Opened at 2010-05-13T23:20:51Z
Last modified at 2014-12-02T19:52:12Z
#1039 new defect
Keys with passphrases for SFTP
| Reported by: | josipl | Owned by: | nobody |
|---|---|---|---|
| Priority: | minor | Milestone: | undecided |
| Component: | code-frontend-ftp-sftp | Version: | 1.6.1 |
| Keywords: | sftp security | Cc: | |
| Launchpad Bug: |
Description (last modified by warner)
Currently ssh keys with passphareses raise following exception: twisted.conch.ssh.keys.EncryptedKeyError: encrypted key with no passphrase
Twisted has support for passphrases but currently there is no way in Tahoe-LAFS to acquire the passphrase from user.
The solution for now is just to generate keys without a passphrase, even though source:docs/frontends/FTP-and-SFTP.txt suggests otherwise.
Attachments (2)
Change History (16)
comment:1 Changed at 2010-05-14T00:08:40Z by davidsarah
- Description modified (diff)
- Keywords docs added
comment:2 Changed at 2010-05-14T00:12:13Z by davidsarah
comment:3 Changed at 2010-05-14T00:17:38Z by warner
Server-side keys don't generally have passphrases. When they do, things like sshd can't start up by themselves. The usual linux distributions creates passphraseless keys in /etc/ssh/ssh_host_dsa_key at install time.
I think it's perfectly fine to have Tahoe's SFTP server refuse to use passphrase'd server keys. And yeah, the docs should encourage this by showing an example of running 'ssh-keygen' without providing a passphrase.

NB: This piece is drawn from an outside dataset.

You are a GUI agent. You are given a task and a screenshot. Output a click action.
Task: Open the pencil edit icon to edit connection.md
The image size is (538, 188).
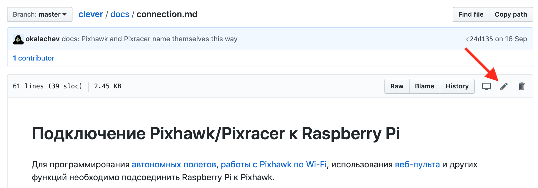(x=504, y=86)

comment:4 Changed at 2010-05-16T21:16:53Z by davidsarah
- Milestone changed from 1.8.0 to 1.7.0
- Owner set to davidsarah
- Status changed from new to assigned
Milestone 1.7 to make the docs clear that this isn't supported; then we can decide whether to leave the ticket open or wontfix it.
Changed at 2010-06-19T00:30:08Z by davidsarah
FTP-and-SFTP.txt: remove description of public key format that is not actually implemented. Document that SFTP does not support server private keys with passphrases, and that FTP cannot list directories containing mutable files.

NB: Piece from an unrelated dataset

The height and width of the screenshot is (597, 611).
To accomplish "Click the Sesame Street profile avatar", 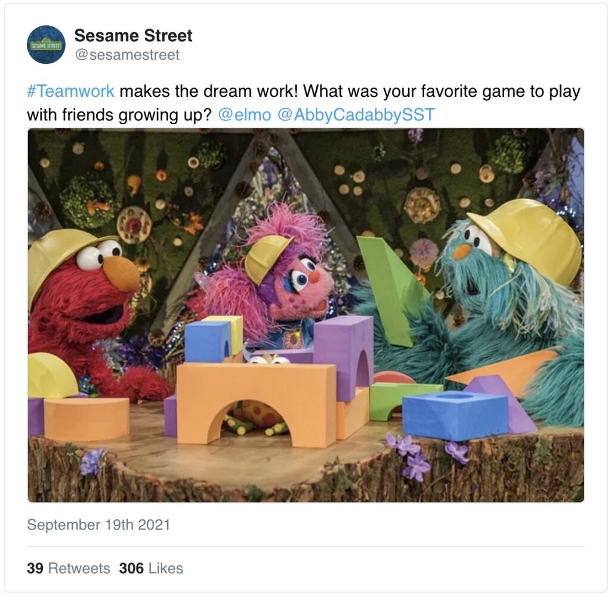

comment:5 Changed at 2010-06-19T00:30:50Z by davidsarah
- Keywords review-needed added
- Owner changed from davidsarah to kevan
- Status changed from assigned to new
Changed at 2010-06-19T00:57:09Z by davidsarah
Update to previous patch adding a 'Known Issues' section
comment:6 Changed at 2010-06-19T01:08:54Z by kevan
The updated patch looks good to me; I like the known issues section.
comment:7 Changed at 2010-06-19T01:09:45Z by kevan
- Keywords reviewed added; review-needed removed
- Owner changed from kevan to davidsarah
comment:8 Changed at 2010-06-19T03:49:26Z by davidsarah
- Milestone changed from 1.7.0 to undecided
- Owner changed from davidsarah to nobody
Doc patches applied in e05c6c2c7d25db66 and 29a9059c94eef955.

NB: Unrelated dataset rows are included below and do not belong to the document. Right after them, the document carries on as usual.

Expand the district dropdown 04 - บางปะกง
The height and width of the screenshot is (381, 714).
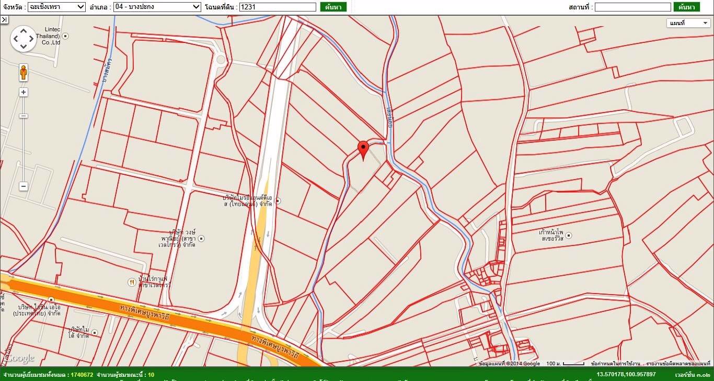click(157, 7)
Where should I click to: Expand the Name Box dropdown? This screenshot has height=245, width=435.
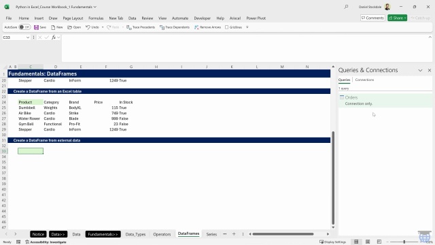click(28, 37)
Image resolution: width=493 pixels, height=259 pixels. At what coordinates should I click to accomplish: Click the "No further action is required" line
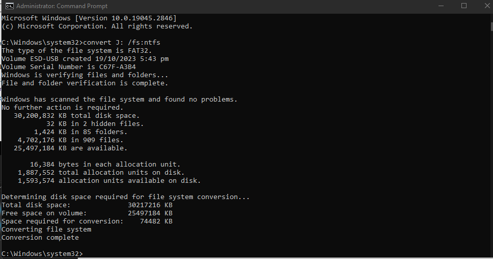[x=62, y=107]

comment:9 Changed at 2010-06-19T03:49:40Z by davidsarah
- Keywords reviewed removed
comment:10 Changed at 2010-10-09T23:06:08Z by davidsarah
- Priority changed from major to minor
Demoting this to minor; I have no plans to support server-side keys with passphrases, and there's lots more important stuff to do.
comment:11 Changed at 2012-05-06T23:26:30Z by marlowe
- Owner changed from nobody to marlowe
- Status changed from new to assigned
comment:12 Changed at 2012-05-07T00:13:51Z by marlowe
- Owner changed from marlowe to nobody
- Status changed from assigned to new
comment:13 Changed at 2012-05-07T00:16:48Z by davidsarah
- Description modified (diff)
- Keywords docs removed
comment:14 Changed at 2014-12-02T19:52:12Z by warner
- Component changed from code-frontend to code-frontend-ftp-sftp
- Description modified (diff)
FTP-and-SFTP.txt doesn't actually suggest otherwise, but I can see how the current wording could be confusing (it is actually referring to user passwords, not the passphrase of the server private key).